A New Form of Familial Thrombocytopenia Associated with a Mutation of Cytochrome C

Abstract number: P1523

Morison¹ IM, Cheong¹ PL, Holyoake² AJ, Fichelson³ S, Cramer³ EM, Cheesman¹ EJ

¹¹University of Otago, Dunedin, New Zealand ¹¹University of Otago, Dunedin, New Zealand ²²Pacific Edge Biotechnology Ltd, Dunedin, New Zealand ³³Institut Cochin, INSERM 567, Paris, France

We describe a new form of autosomal dominant thrombocytopenia. Affected members of the family belong to four generations, are asymptomatic and show no other haematologic, congenital or degenerative abnormalities. Several individuals have undergone major surgery without bleeding complications. The platelet counts of the 26 affected family members varied from 73 to 148 × 10⁹/L. The mean platelet volume was normal and the platelets showed mildly impaired agonist-induced aggregation.

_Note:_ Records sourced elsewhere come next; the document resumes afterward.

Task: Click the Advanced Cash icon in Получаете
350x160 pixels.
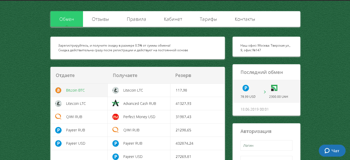Action: click(x=116, y=104)
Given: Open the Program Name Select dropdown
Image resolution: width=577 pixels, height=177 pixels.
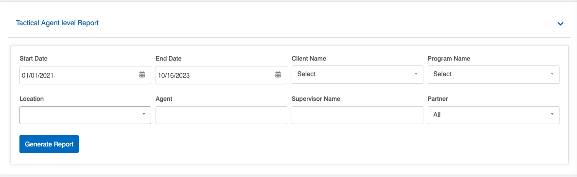Looking at the screenshot, I should 493,75.
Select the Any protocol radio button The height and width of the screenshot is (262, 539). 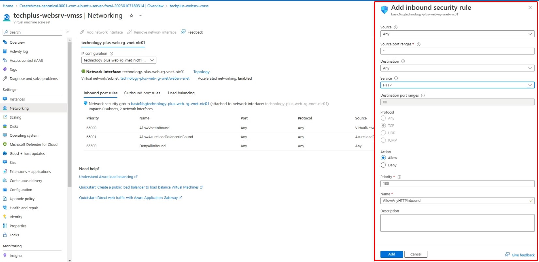(x=383, y=118)
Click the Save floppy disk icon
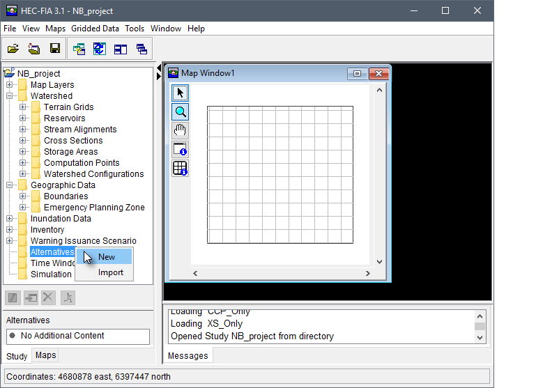This screenshot has height=388, width=559. (54, 49)
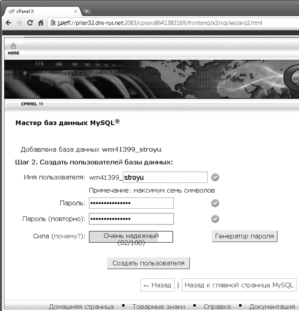
Task: Close the cPanel X tab
Action: pos(75,11)
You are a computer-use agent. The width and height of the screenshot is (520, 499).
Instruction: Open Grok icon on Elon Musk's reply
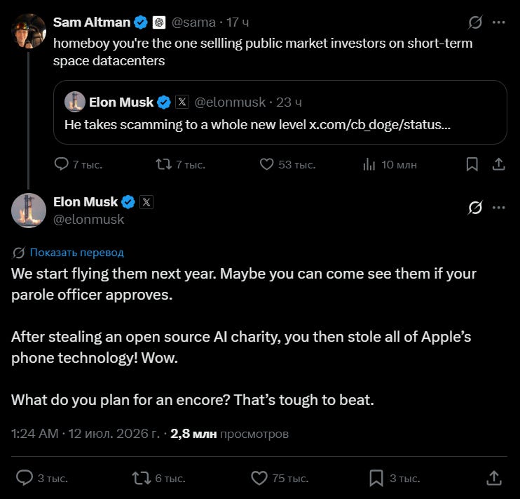(475, 208)
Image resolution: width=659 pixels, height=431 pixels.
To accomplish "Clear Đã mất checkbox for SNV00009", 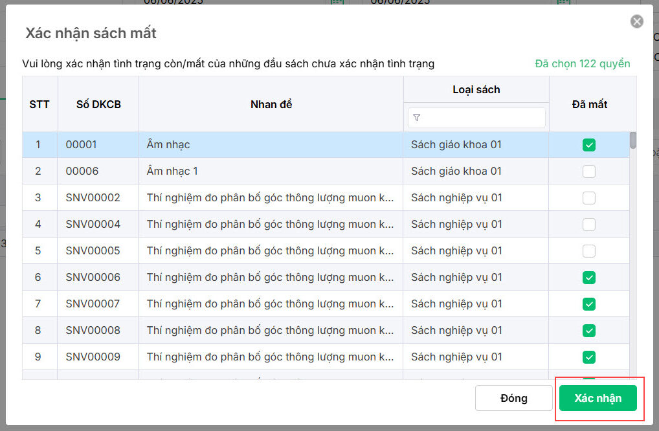I will pyautogui.click(x=588, y=357).
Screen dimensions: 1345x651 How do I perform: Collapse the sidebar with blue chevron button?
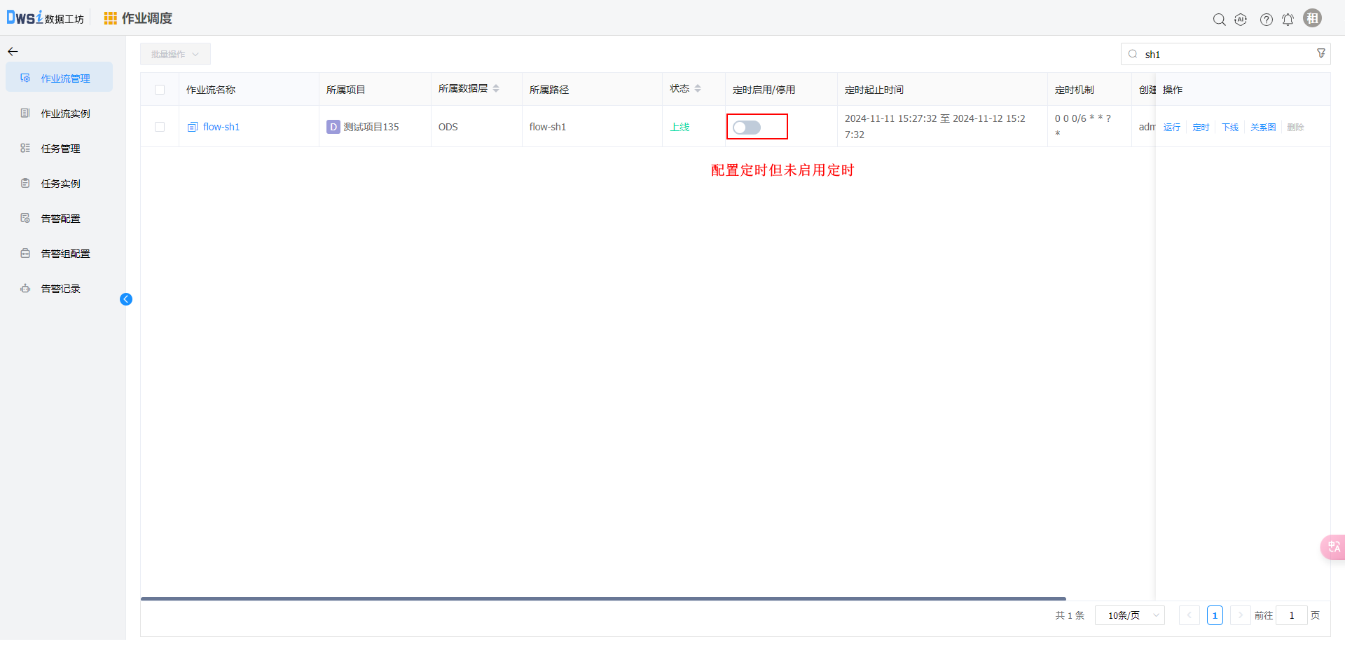(126, 299)
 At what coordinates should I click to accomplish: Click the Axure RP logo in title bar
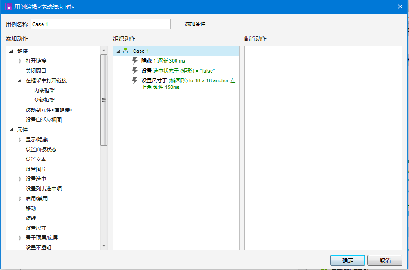8,7
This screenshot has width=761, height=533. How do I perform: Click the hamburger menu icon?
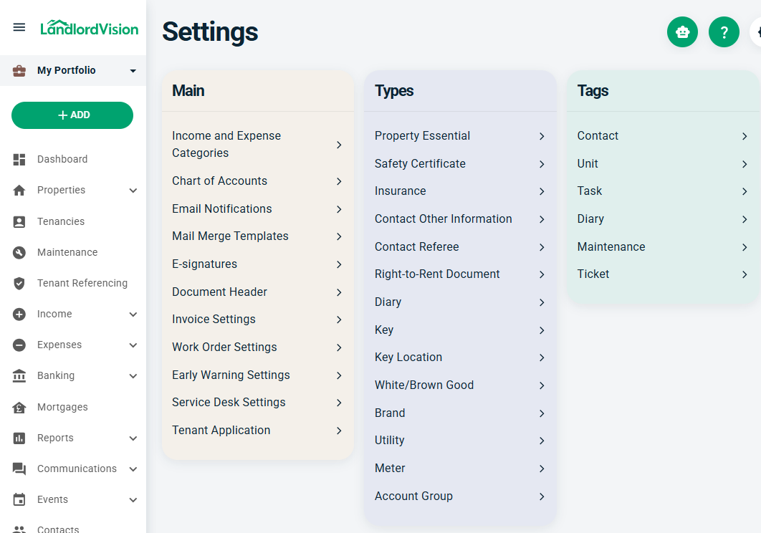19,27
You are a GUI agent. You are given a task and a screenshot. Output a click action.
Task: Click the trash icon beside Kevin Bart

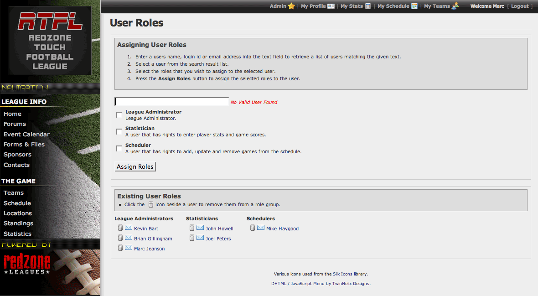(x=120, y=228)
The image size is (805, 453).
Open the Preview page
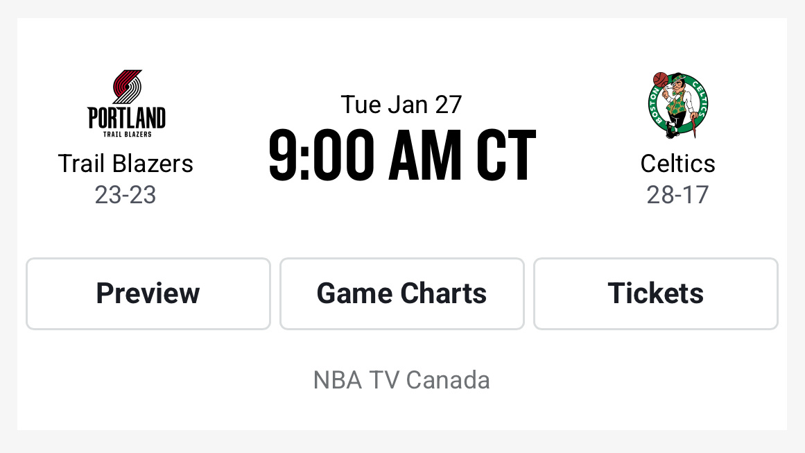148,293
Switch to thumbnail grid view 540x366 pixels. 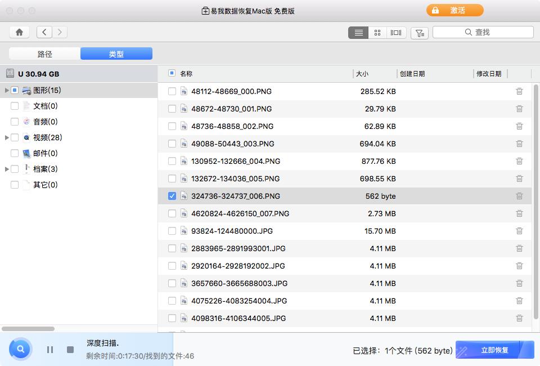click(377, 32)
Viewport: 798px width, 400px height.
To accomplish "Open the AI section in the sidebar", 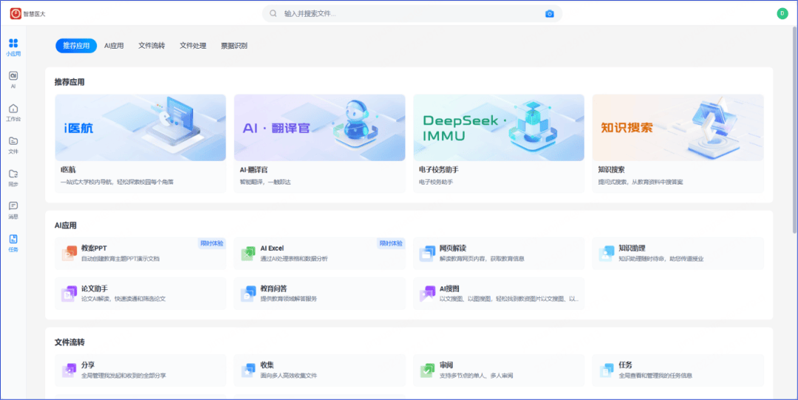I will pos(13,77).
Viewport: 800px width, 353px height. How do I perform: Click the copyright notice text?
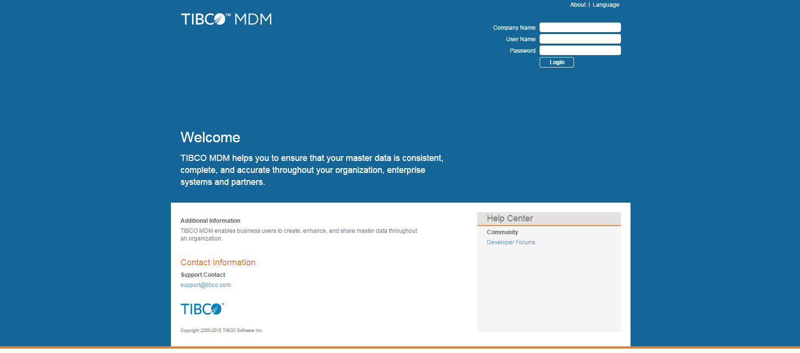tap(221, 330)

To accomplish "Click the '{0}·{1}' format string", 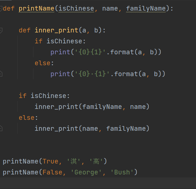I will [x=92, y=74].
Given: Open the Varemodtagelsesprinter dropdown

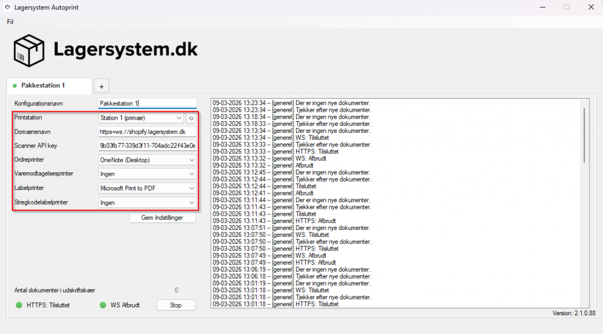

After establishing genetic linkage to a 1.12 Mb region on chromosome 7p15, DNA sequencing revealed a single base change in exon 2 of cytochrome c, along with four other polymorphisms. The cytochrome c mutation results in substitution of a conserved glycine at position 41 by a serine residue. This is the first reported mutation or polymorphism of human cytochrome c. Electron microscopic study of bone marrow megakaryocytes showed direct release of platelets into the marrow space, and in vitro culture of CD34+ cells from an affected individual showed markedly early and enhanced platelet production, suggesting dysregulated production and release of platelets. Purified mutant cytochrome c shows intact haem binding, and redox titration studies were normal. Results from cell-free assays will be presented indicating the pathway by which the mutant protein causes thrombocytopenia.